* START Rows *

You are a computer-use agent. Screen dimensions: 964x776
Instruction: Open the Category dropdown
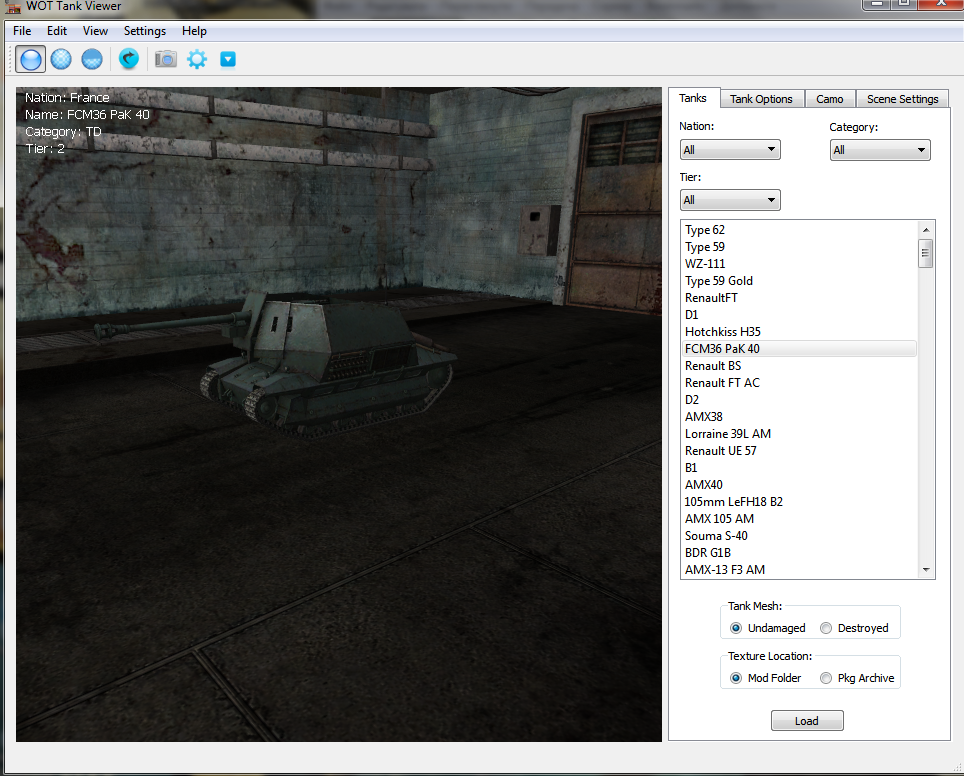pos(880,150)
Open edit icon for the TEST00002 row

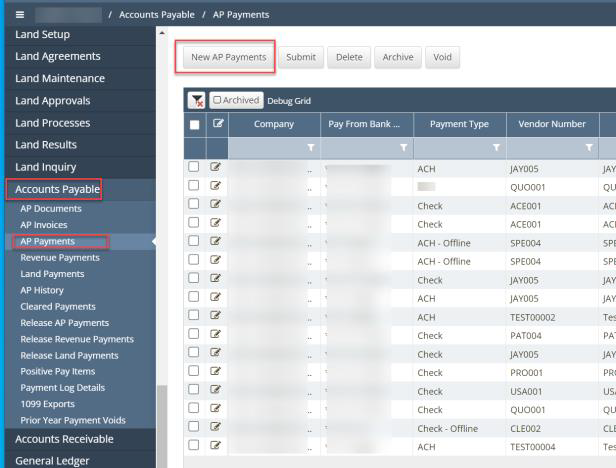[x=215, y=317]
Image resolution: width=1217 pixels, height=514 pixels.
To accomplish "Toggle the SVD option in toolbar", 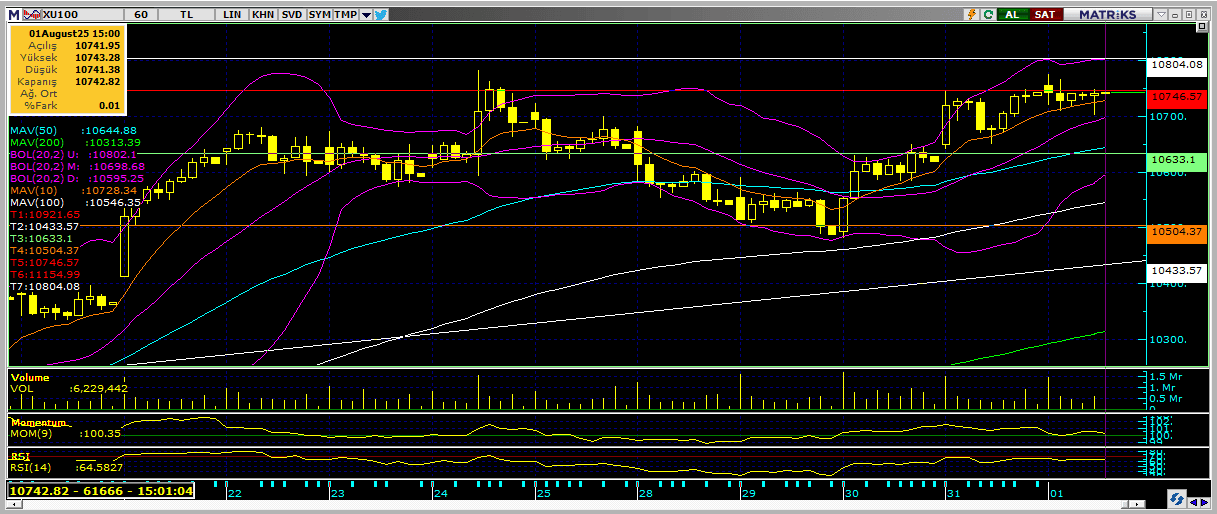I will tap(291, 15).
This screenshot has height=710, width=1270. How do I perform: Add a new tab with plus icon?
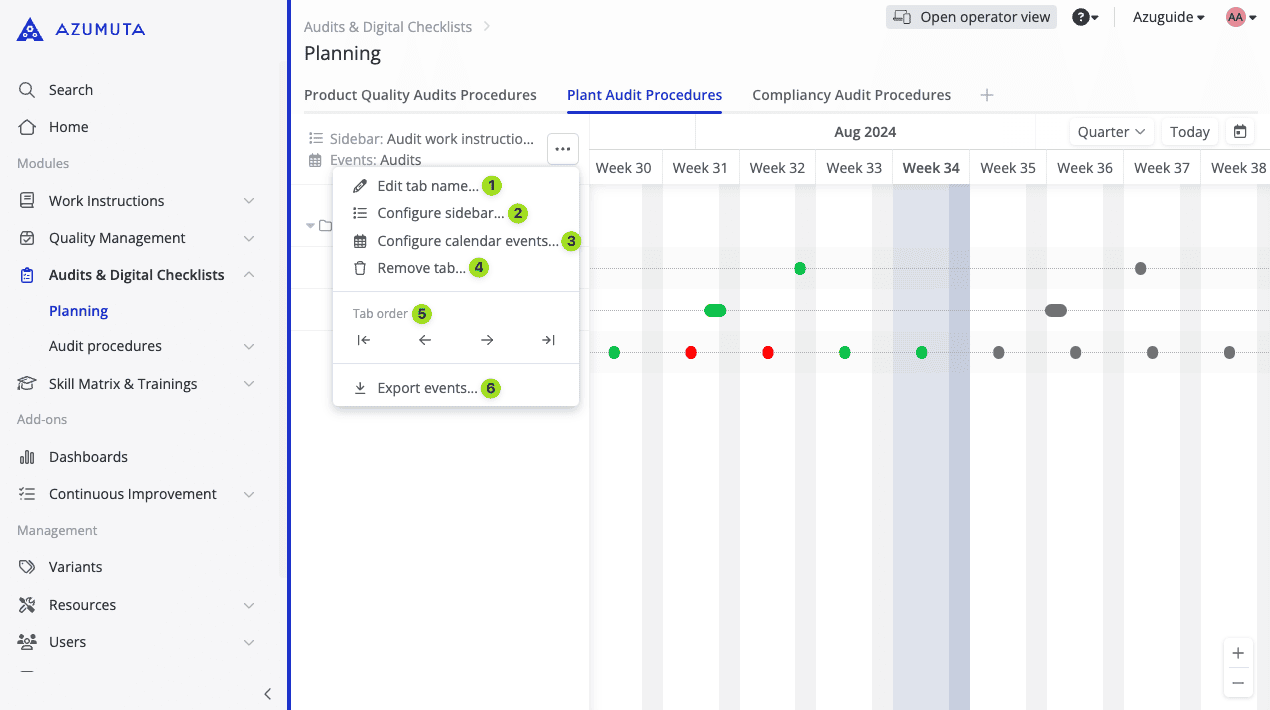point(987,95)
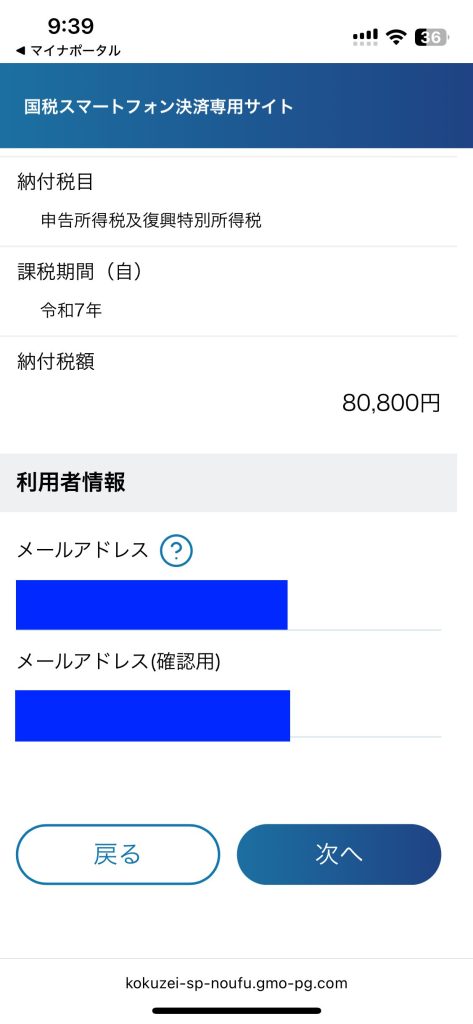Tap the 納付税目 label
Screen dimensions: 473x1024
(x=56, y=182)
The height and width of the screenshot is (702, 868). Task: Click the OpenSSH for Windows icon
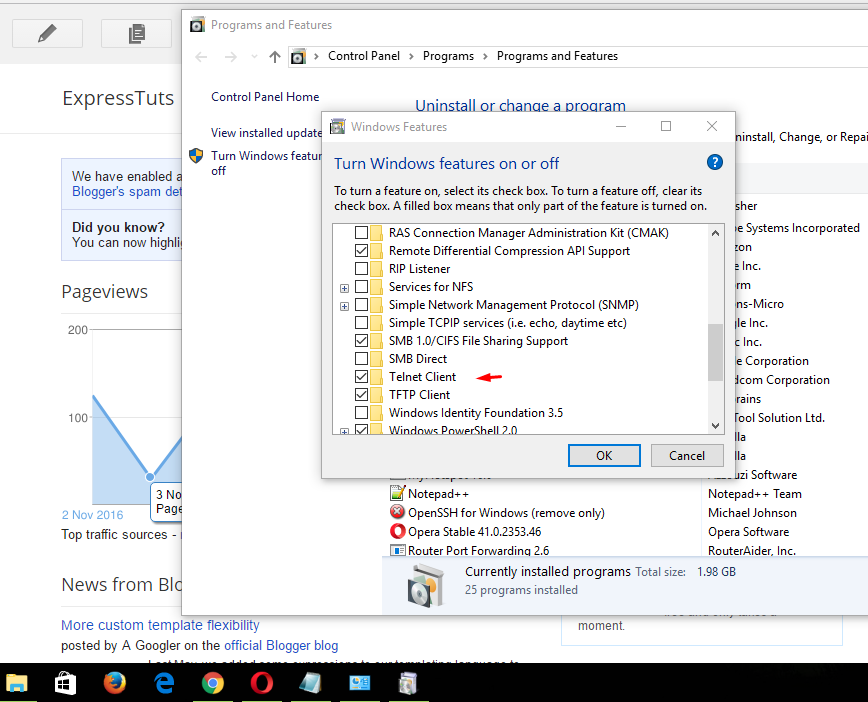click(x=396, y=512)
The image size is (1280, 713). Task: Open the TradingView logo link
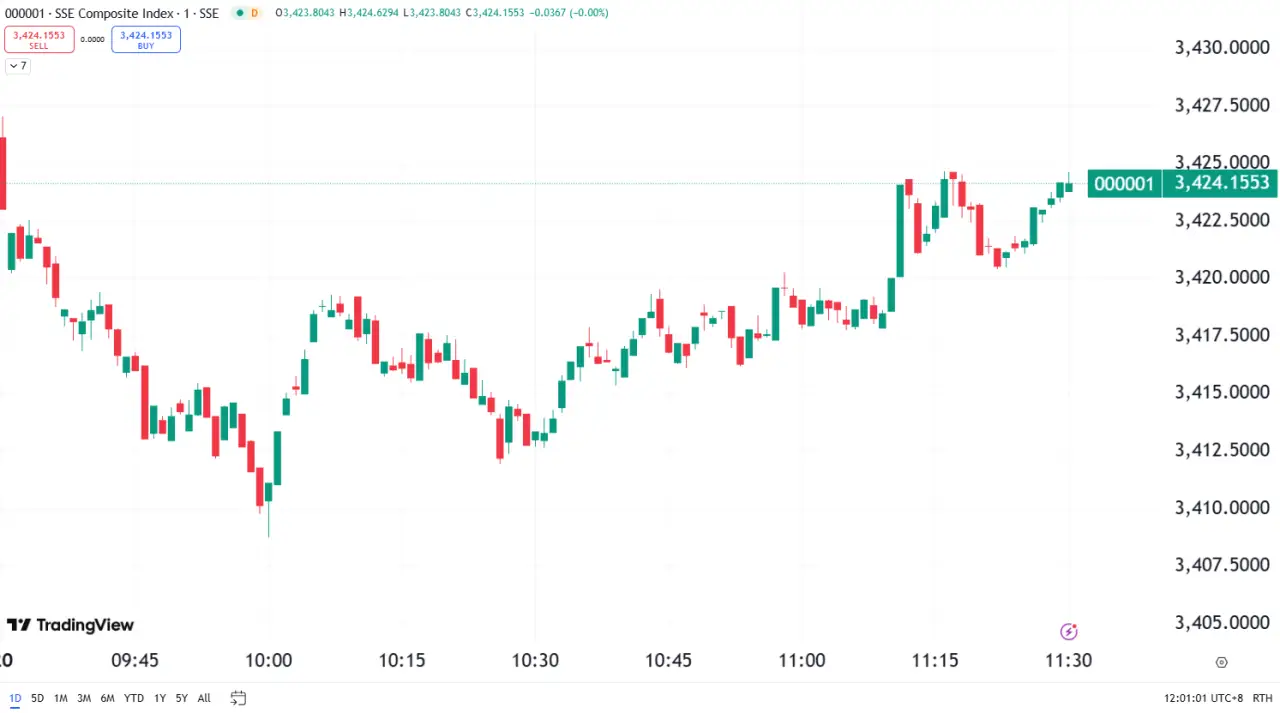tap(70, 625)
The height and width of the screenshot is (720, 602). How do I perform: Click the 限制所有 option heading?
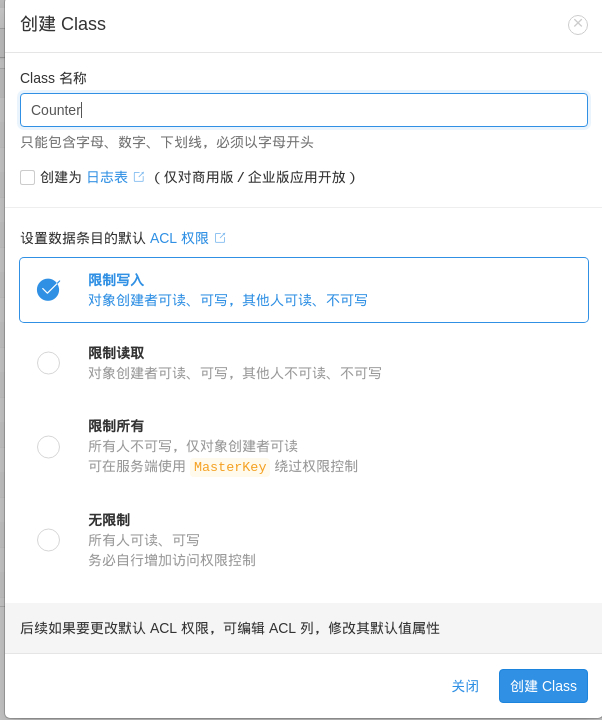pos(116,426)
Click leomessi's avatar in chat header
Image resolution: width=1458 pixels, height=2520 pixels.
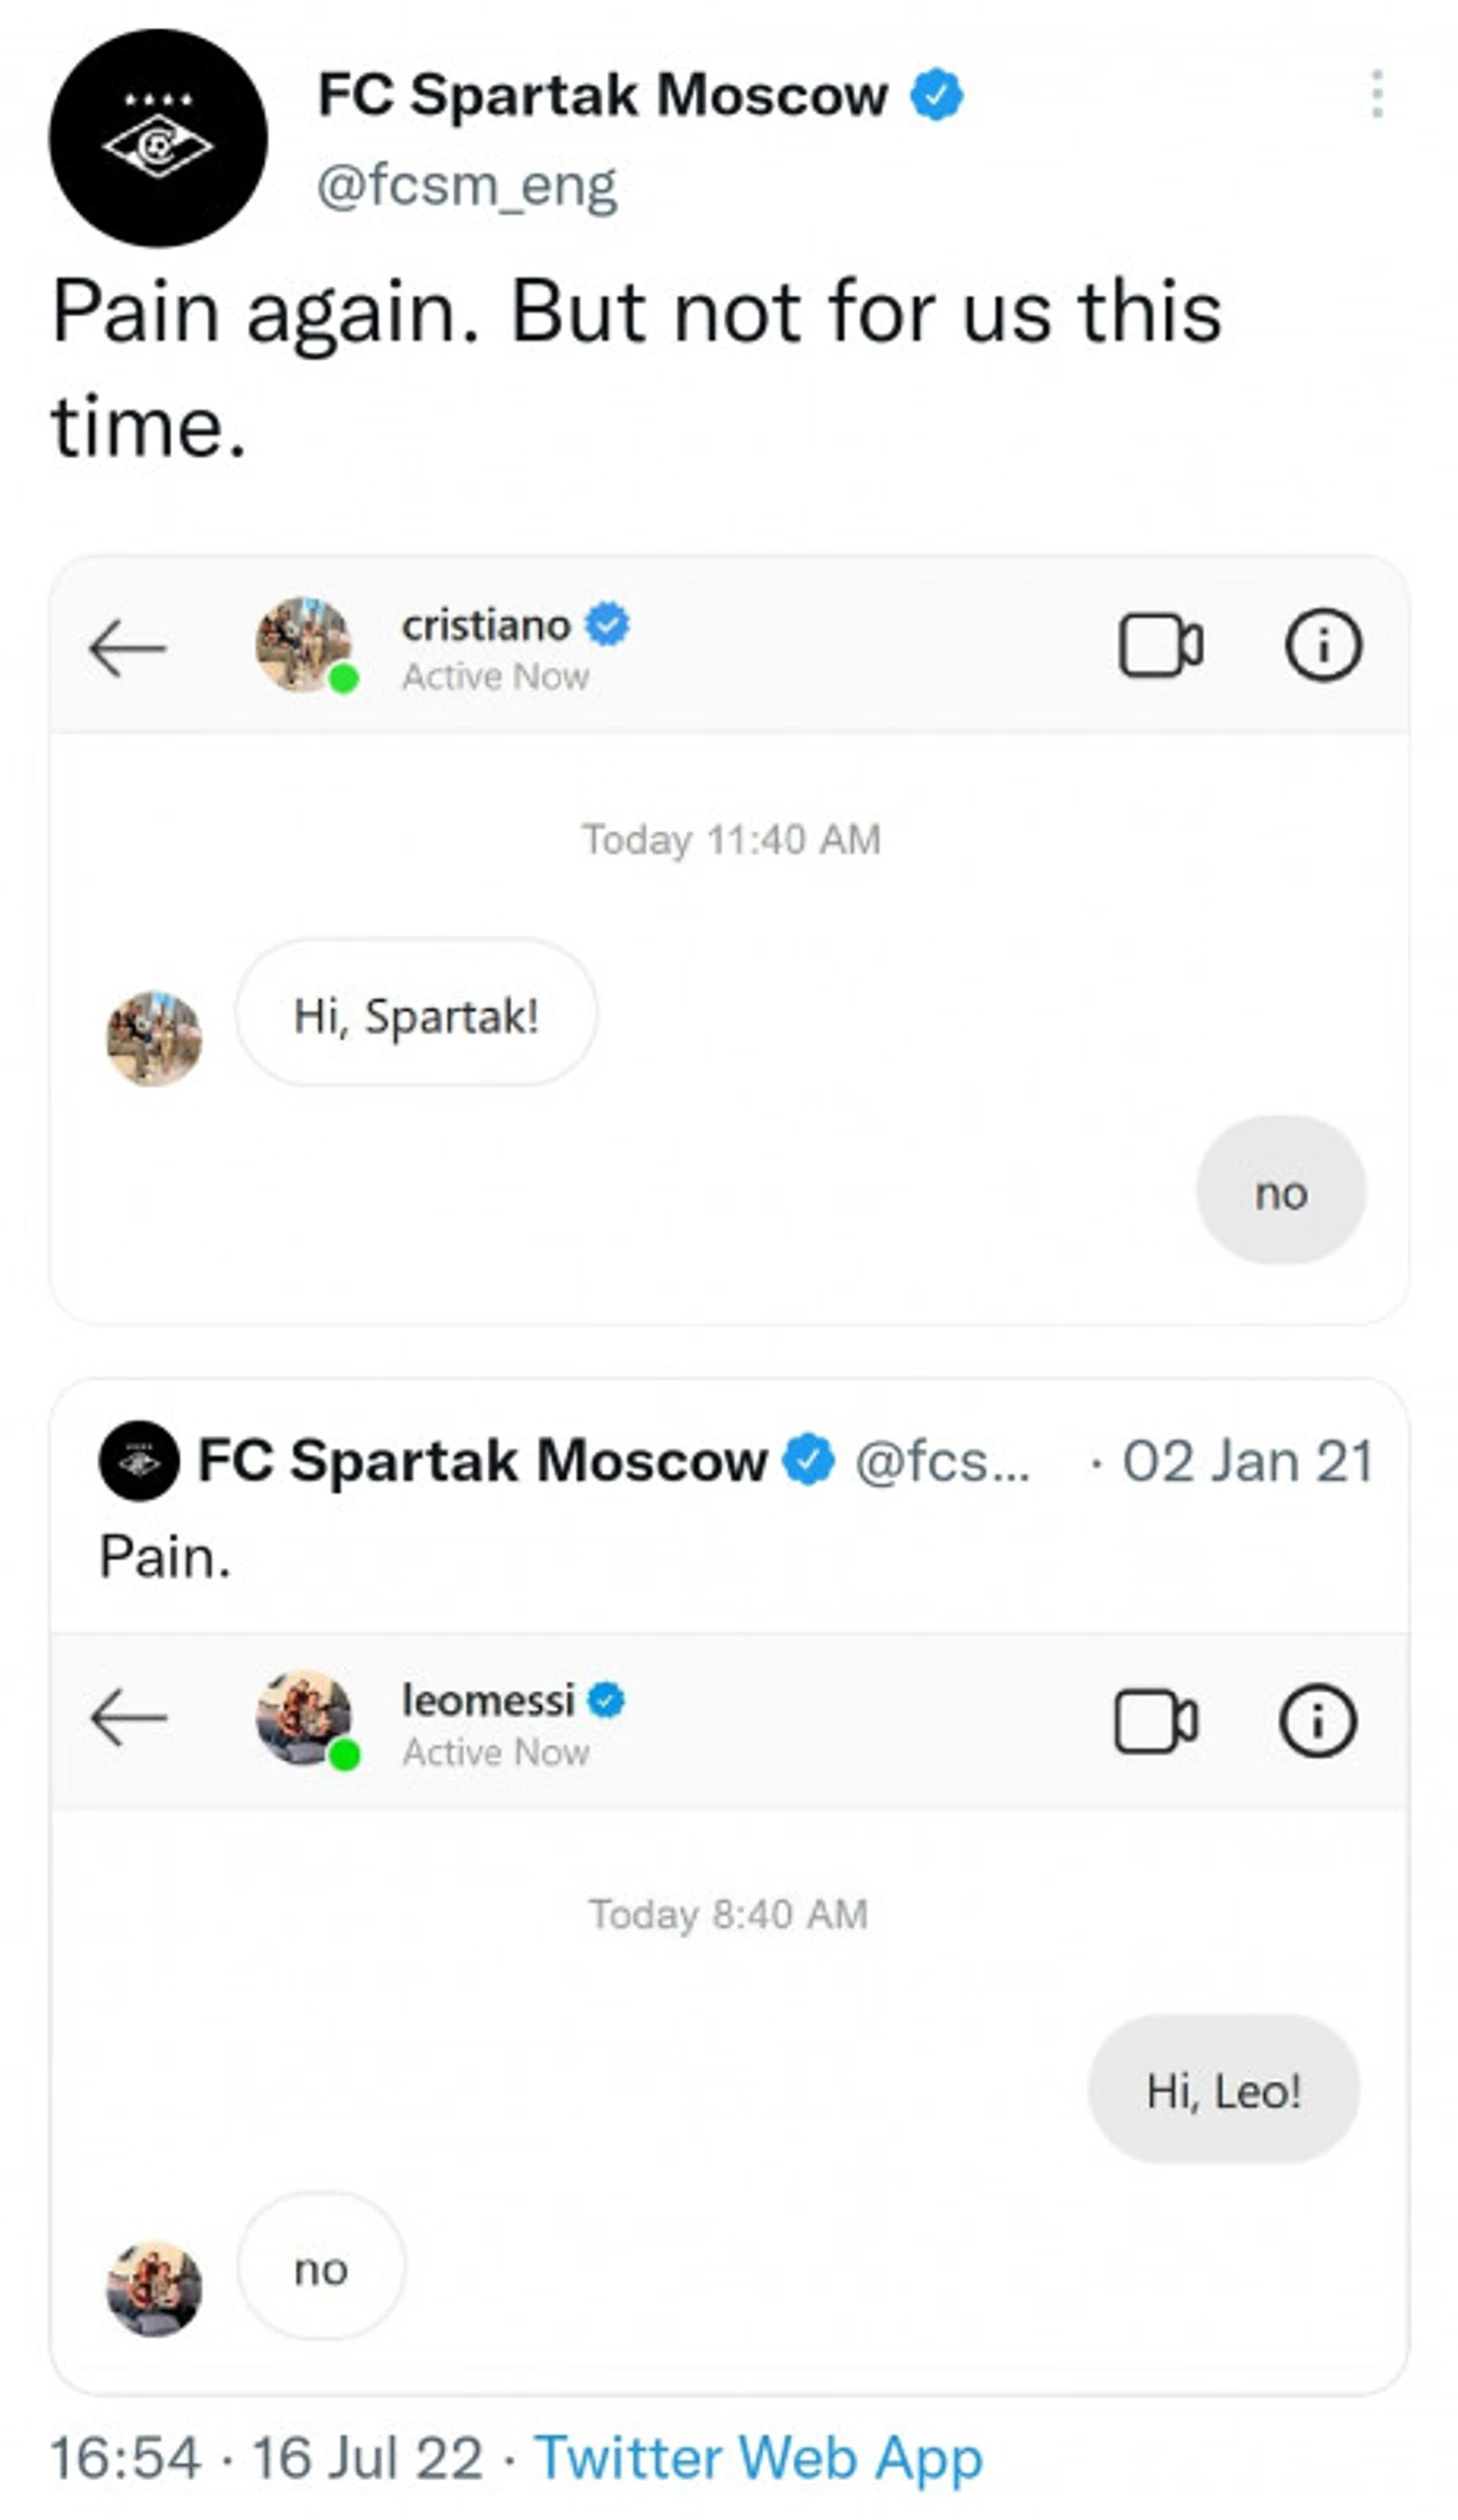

* END Rows *

_What to do_
Count the lines in the records above that contain the string "height", and reply with the number alone.

_Task output_
5